The demonstrations took place on the first anniversary of the deaths of two schoolgirls who were crushed by a U.S. Army minesweeping vehicle. The accident set off many changes in U.S.-Korean relations.
The crowds were a fraction of the size predicted by organizers -- who had hoped for a turnout of 1 million people -- but were nonetheless the largest in months and showed that anti-American sentiments remain strong beneath the surface.
South Korean President Roh Moo Hyun, who won election last year in part riding a crest of anti-Americanism, has tried to dampen such public displays since taking office in February. Members of the government published statements urging restraint in anticipation of the anniversary of the girls’ deaths. The U.S. military also held a memorial service for the girls, Shim Mi Son and Shin Hyo Sun, who were 13 at the time of their deaths.
The largest demonstration was in downtown Seoul, where about 20,000 gathered in front of City Hall for a memorial concert and then marched toward the U.S. Embassy.
Huge papier-mache effigies of the girls were erected in front of the concert stage, while some demonstrators also brought less-than-flattering effigies of President Bush. Others carried banners with slogans supporting North Korea.

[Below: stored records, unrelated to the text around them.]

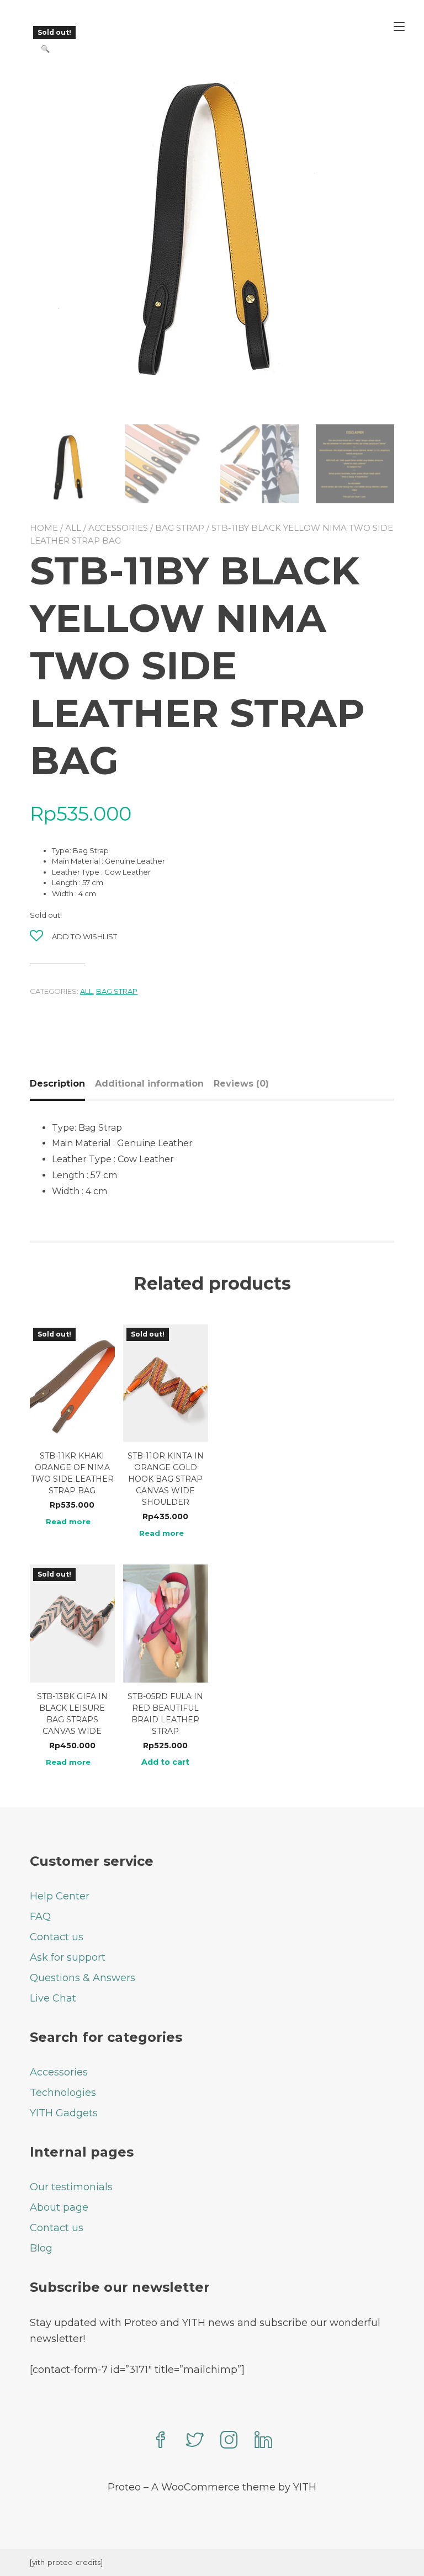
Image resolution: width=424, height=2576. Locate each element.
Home (44, 528)
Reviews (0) (241, 1083)
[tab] (61, 1084)
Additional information (149, 1083)
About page (59, 2207)
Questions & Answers (82, 1978)
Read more (68, 1521)
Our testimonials (71, 2187)
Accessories (118, 528)
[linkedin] (263, 2441)
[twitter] (195, 2441)
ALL (73, 528)
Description (57, 1083)
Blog (41, 2248)
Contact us (56, 1937)
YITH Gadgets (64, 2113)
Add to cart (165, 1762)
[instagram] (229, 2441)
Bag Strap (179, 528)
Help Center (59, 1896)
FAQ (40, 1916)
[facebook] (160, 2441)
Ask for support (67, 1957)
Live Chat (53, 1998)
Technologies (63, 2093)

“This is about North Korea. This is about Iraq. This is about the girls,” said Lee Seon Yu, a 37-year-old demonstrator who was draped in antiwar banners and buttons at the largest of the demonstrations in Seoul.

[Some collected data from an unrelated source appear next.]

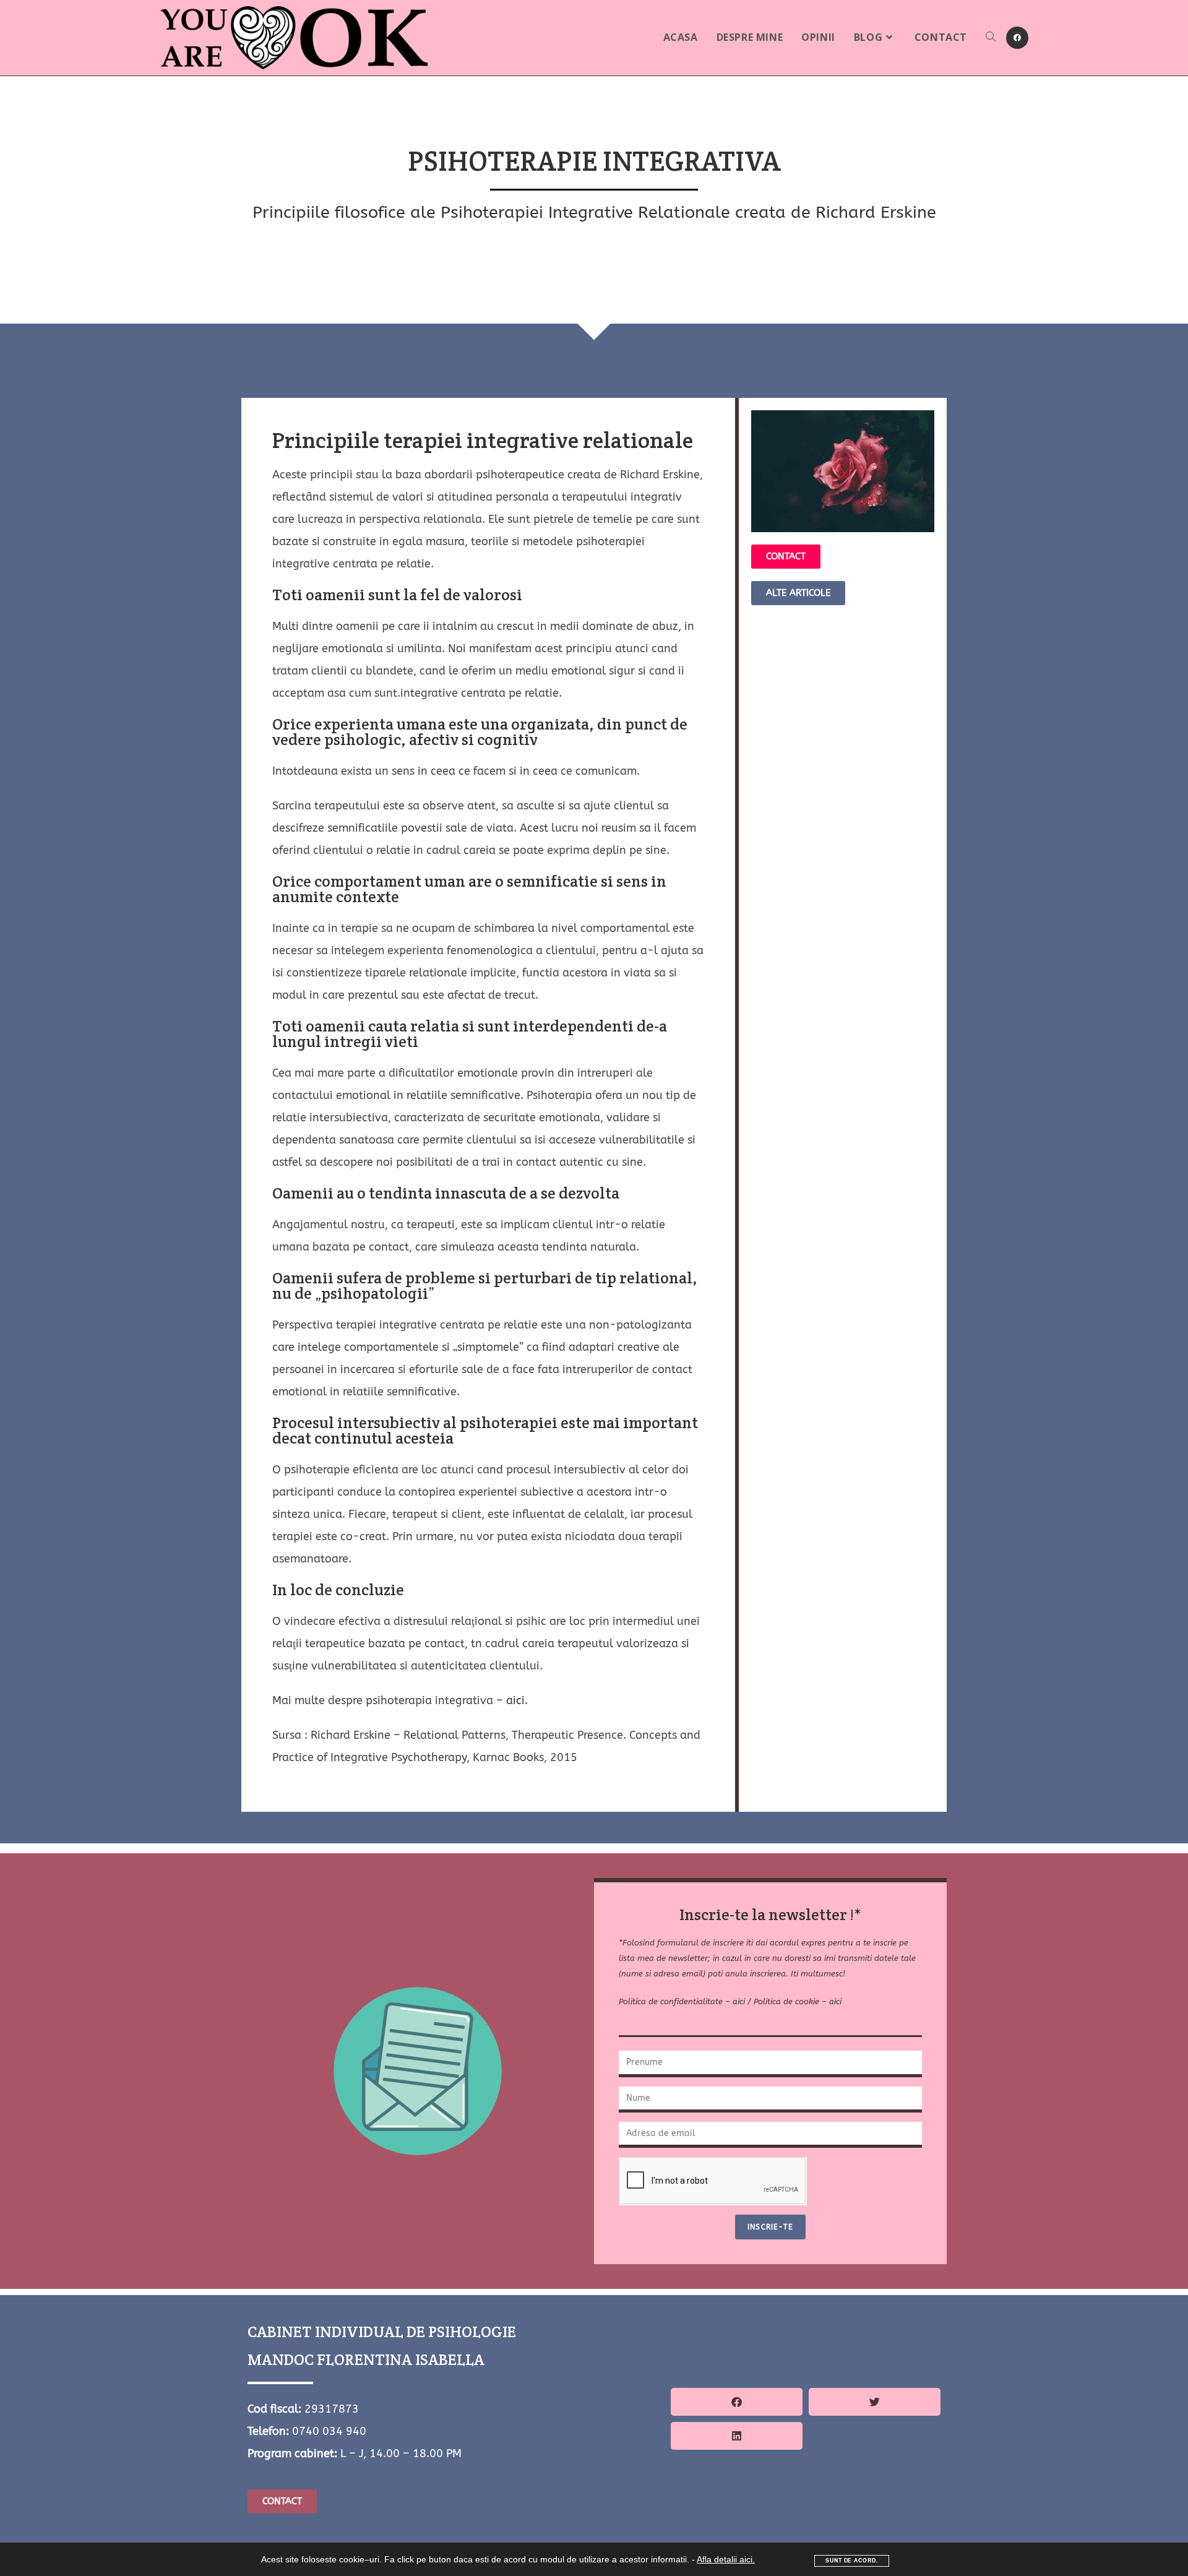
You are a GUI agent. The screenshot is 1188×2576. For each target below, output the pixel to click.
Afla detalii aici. (726, 2559)
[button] (737, 2402)
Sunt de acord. (851, 2560)
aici (515, 1700)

Some demonstrators expressed little interest in the girls and said they had come out of fear that the Bush administration’s tough stance toward North Korea in the crisis over nuclear weapons would lead to another Korean war.
“I like Americans -- really, I do. But I don’t want to see another Korean war,” said Park Wol Rim, an 85-year-old man who spoke fluent English and said he had worked with U.S. companies in South Korea’s postwar reconstruction.
The June 13 road accident near the demilitarized zone was one of those seemingly minor events that would later turn out to have lasting repercussions for South Korea.
The accident received little attention at the time, but the acquittals in November of two GIs in a military court on manslaughter charges unleashed years of pent-up resentment toward the United States and its troops here.
American officials say the subsequent demonstrations are at least partially responsible for the recent decision to relocate most of the 38,000 U.S. troops in South Korea to bases outside Seoul and away from the DMZ.